*** DATASET EXCERPTS ***

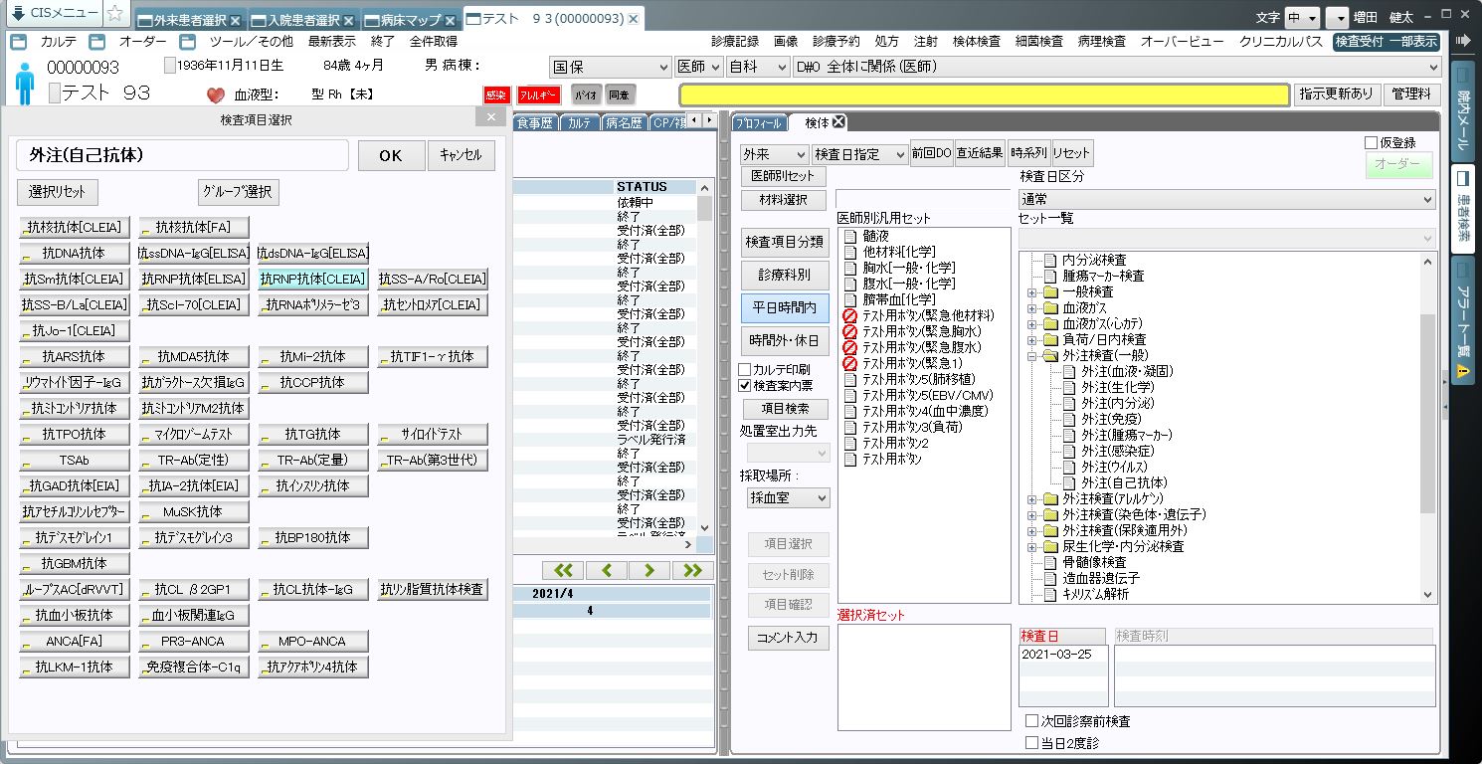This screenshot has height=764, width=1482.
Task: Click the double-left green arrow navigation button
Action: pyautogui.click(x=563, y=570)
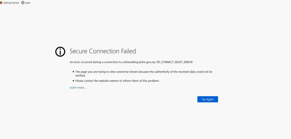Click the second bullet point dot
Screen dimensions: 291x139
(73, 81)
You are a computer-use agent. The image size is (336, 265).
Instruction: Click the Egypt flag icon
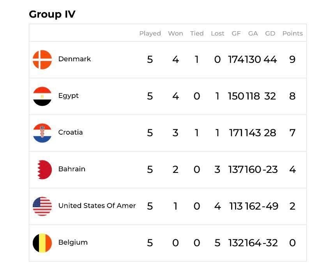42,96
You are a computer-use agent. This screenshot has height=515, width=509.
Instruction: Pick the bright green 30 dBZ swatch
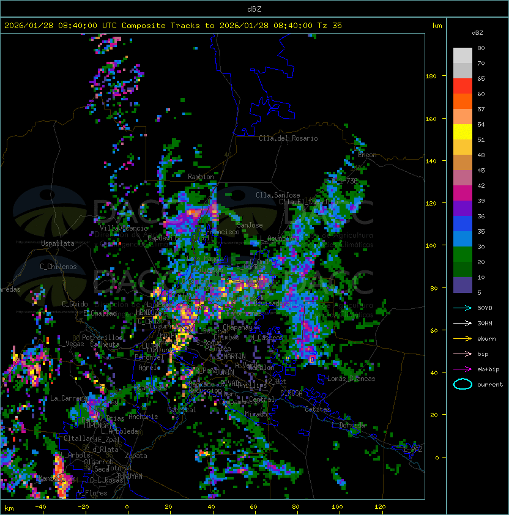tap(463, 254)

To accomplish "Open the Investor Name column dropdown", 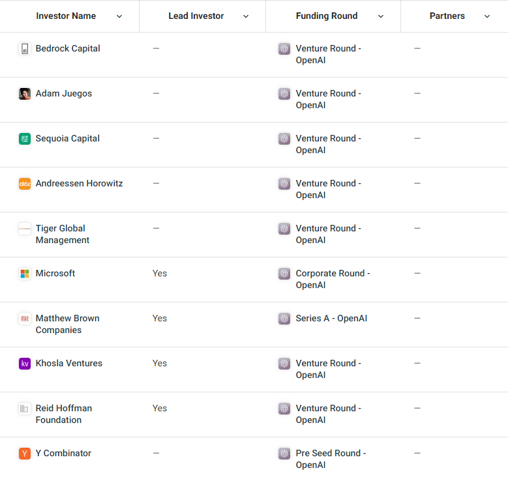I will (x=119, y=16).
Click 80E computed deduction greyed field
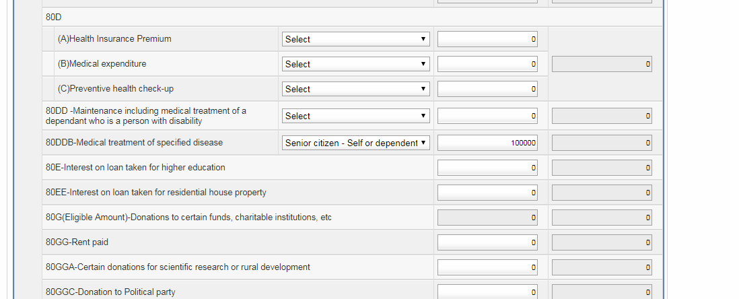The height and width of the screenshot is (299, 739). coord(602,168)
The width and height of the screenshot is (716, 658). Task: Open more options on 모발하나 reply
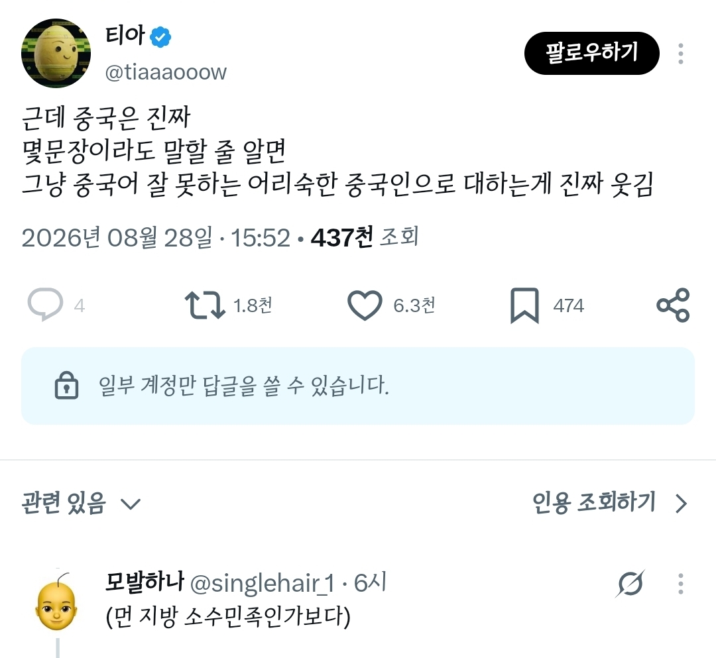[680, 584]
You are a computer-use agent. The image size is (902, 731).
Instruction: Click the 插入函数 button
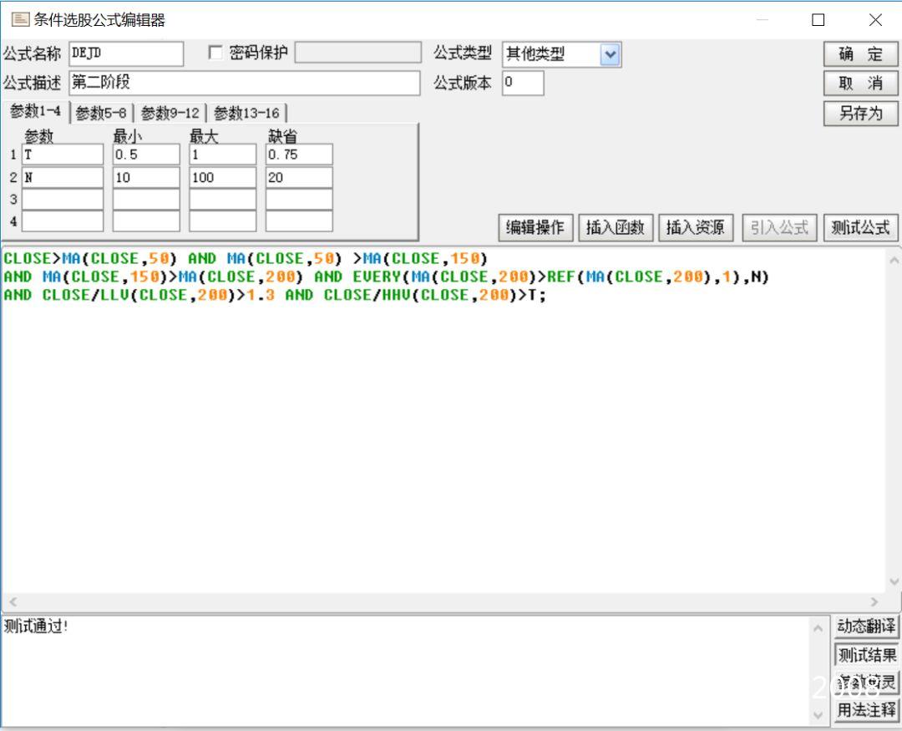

*** End of DATASET EXCERPTS ***

*WHAT TO WORK ON*
Retype, without any picture, exactly the lines from the one with "Click 80E computed deduction greyed field" through the end of the entries, inclusive.

*EXERCISE RESPONSE*
Click 80E computed deduction greyed field
The height and width of the screenshot is (299, 739). coord(602,168)
The width and height of the screenshot is (716, 658). Task: Open more options on 모발하나 reply
[680, 584]
You are a computer-use agent. The image size is (902, 731).
Instruction: Click the 插入函数 button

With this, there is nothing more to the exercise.